In this series, we look at successful startups and ventures in the health and fitness industry and interview the hard-working entrepreneurs behind these companies to discuss how they did it and what they learned along the way. 

I think it is fair to say that most entrepreneurs do not enjoy buying insurance.  Besides the sheer cost of it, buying insurance forces entrepreneurs to acknowledge things may go wrong in their business, and entrepreneurs are generally not wired to think about failure as an option.  That said, insurance is required in virtually every lease that is signed by a fitness company (and other contracts may require it, such as bank financing), so entrepreneurs would be well-served to understand the different types of insurance and make an informed decision when choosing between different policies and providers.

I was recently introduced to K&K Insurance at its booth at the Club Industry Show in Chicago, IL on October 12-14, 2015.  The K&K employees working the booth were extremely knowledgeable about the pitfalls that club and studio fitness owners routinely experience.  While many insurance companies claim to be knowledgeable in the club and studio fitness space, K&K’s website very clearly shows the different types of policies and considerations club and studio owners should be examining. 

After the Club Industry Show, I followed up with Lorena Hatfield, Marketing Manager at K&K.  Working through Lorena, I was able to interview Mark Beck, Senior Vice President at K&K, and Cheryl Meyers, Underwriting Manager at K&K.  Below please find great information regarding insurance in the club and studio fitness space.

Club and Studio Fitness Insurance

H&F Law Blog: Business owners are often confused by the many different types of insurance available to them (general liability, cyber, director/officers, professional, property, workers compensation, etc.).  Ultimately, some business owners give up and either purchase the cheapest policy available or do not obtain insurance at all.  Can you please break down in simple terms the different types of insurance available to club fitness and studio fitness facilities?

K&K: Working with a licensed insurance agent that can lend their expertise and explain various options available is important.  Depending on the activities taking place at the health club, various coverages may or may not be needed, which is why working with an agent is important. A qualified agent can assess and advise a club which specific coverages are needed based on individual risk. Coverage options may include general liability, property, inland marine, crime, commercial auto, sexual abuse and molestation, cyber liability, workers' compensation, and excess liability. 

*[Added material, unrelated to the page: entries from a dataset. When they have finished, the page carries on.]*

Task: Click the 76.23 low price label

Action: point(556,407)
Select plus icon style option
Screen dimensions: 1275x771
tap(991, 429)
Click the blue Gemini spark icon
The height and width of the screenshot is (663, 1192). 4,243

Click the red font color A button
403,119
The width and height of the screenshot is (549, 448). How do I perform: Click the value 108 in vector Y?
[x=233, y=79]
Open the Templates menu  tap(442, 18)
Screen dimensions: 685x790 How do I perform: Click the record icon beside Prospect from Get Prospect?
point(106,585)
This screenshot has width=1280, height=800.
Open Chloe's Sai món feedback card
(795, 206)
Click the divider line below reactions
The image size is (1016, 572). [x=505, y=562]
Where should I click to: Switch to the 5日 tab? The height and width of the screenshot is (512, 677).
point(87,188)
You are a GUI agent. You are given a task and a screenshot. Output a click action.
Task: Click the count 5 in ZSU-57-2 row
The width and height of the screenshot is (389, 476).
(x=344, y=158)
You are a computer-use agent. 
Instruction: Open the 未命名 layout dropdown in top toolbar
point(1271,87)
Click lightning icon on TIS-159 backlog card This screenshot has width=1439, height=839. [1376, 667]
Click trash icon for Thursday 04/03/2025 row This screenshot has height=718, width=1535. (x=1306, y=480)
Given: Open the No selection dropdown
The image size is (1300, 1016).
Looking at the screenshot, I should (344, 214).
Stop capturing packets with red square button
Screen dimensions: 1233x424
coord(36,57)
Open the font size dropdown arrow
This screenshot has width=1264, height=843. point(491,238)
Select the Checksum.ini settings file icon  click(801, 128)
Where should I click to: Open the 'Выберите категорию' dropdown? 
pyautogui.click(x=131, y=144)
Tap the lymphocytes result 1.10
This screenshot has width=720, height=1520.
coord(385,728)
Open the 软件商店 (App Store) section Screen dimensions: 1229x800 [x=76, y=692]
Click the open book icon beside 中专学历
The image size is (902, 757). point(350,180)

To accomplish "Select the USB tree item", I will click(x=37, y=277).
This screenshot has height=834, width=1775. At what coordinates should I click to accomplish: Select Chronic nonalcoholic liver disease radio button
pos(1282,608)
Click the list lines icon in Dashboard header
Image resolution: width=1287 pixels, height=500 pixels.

H&F Law Blog: If a business owner obtains a general liability policy with a high coverage maximum, is that “good enough?”  What are the pitfalls of this approach by business owners?

K&K: Ultimately, the club owner is responsible for deciding how much coverage is right for them.  In today’s litigious society, claims involving serious bodily injury can easily add up to thousands, and sometimes millions of dollars.  An agent can work with a health club to help determine the optimal liability limits needed based on risk and exposures and can analyze risk retention capabilities and consider higher deductibles to help reduce premium costs.

H&F Law Blog: What type of insurance is most often overlooked by club fitness and studio fitness facilities? 

K&K: Under reporting the value of buildings and business personal property is a problem that can lead to significant co-insurance penalties at the time of loss.  This can result in an unhappy owner who receives less than he or she expected when the claim is settled. 

H&F Law Blog: Can you give a few examples of the most common claims that you see from your club fitness and studio fitness facility clients?

K&K:  Surprisingly, many of the claims we see from health clubs involve slip and falls outside of actual exercise-related activities.  Most accidents occur in the shower, restroom and locker areas where water creates a slippery surface.  Losses of this nature can be reduced by use of nonskid, slip resistant floor surfaces. Large liability claims can also result from injuries resulting from the use of equipment made or improperly assembled by the club owner, equipment modified by the club owner, and equipment that has not been properly maintained.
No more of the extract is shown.